The crushing of spirit under her power.

The loss of your soul.

The uncertainty in yourself that existed there when there should've been optimism and hope,

The feeling that I'm worth as much as a piece of dogshit on the sidewalk and it is the right of some man in my mother's eyes to hit her own daughter and he's a "good man" because he knows how to exert his manhood...

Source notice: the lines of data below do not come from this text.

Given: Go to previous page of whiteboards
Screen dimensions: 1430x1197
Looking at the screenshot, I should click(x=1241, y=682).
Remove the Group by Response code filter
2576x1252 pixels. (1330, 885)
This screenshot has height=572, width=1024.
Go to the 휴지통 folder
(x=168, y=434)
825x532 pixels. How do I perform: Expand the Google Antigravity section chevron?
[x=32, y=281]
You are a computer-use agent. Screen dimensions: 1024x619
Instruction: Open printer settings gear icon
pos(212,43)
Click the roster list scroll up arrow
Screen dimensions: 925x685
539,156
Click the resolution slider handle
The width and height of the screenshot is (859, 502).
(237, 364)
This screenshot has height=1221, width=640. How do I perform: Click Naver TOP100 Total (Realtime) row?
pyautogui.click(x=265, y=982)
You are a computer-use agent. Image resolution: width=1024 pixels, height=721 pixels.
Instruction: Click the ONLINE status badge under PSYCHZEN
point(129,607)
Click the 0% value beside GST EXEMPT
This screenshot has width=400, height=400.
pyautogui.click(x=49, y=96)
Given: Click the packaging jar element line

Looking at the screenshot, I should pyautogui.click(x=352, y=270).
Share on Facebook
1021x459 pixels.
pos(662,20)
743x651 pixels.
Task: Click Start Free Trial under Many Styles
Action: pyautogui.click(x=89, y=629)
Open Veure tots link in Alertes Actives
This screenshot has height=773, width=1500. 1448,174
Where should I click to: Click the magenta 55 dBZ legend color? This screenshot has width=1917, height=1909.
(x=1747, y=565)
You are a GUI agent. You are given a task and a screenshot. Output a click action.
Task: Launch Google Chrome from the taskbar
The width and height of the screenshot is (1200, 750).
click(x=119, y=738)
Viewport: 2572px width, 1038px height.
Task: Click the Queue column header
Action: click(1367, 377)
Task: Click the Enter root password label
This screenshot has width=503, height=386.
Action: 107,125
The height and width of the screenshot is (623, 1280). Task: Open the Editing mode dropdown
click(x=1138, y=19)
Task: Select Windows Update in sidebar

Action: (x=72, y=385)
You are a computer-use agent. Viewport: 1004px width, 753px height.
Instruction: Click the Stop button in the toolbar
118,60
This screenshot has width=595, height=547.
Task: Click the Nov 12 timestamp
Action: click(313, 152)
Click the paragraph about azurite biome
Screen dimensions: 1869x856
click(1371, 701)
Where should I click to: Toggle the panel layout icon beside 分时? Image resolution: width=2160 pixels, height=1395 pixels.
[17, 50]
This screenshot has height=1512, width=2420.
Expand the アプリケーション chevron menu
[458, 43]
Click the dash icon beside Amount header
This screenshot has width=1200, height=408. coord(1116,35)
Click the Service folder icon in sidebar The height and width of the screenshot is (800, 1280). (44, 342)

Being told day in and out that I'm stupid, ugly, worthless, useless, weak and no one will ever love me.

Fuck her.
Fuck that
and dammit all to hell...

I understand precisely where a bitch is coming from.

Peace out, sister...

mcf said...

I understand totally. People tend to believe that just by popping out brats that you're automatically so much better than everyone else and that we owe our mothers so much simply for wiping a nose that they created. Mother's Day is just a major guilt fest heaped upon "children" of all ages. I created a little Mother's Day ad below. Enjoy.

*************************

Sheeple: "You can forgive the woman who gave you LYFE can't you? She took pan to bring you into this world!"

The Sane: "This world is full of harshness and death. I could argue that she owes me for dragging me into it. Life is hard."

I wish everyone a guilt free, commonsense Mother's Day.

Anonymous said...

I have a really hard time worrying what people think of me, because I don't speak to my mother. It's further complicated with siblings who don't understand and continue spreading rumors. One thing that really helps me is this saying: What other people think of you, is really none of your business. What we are doing is not only healthy for us, but courageous.

MorganScorpion said...

Thankyou so much for this.

I am so glad not to be alone.

Koo-Ree said...

Similar comment in the same vein. My mother was likewise emotionally/mentally abusive, not nurturing/maternal at all, and I have also raised myself into a strong courageous woman. People don't get what we have gone through, because they take their experiences for granted.

The good thing that I realized THIS year for Mother's Day, is that I have other friends and family members so ARE good Mothers, so I wish THEM a Happy Mother's day, because I respect how loving & giving they are to their children. It's a sacrifice I'm not willing to make in my life, but I respect them for it.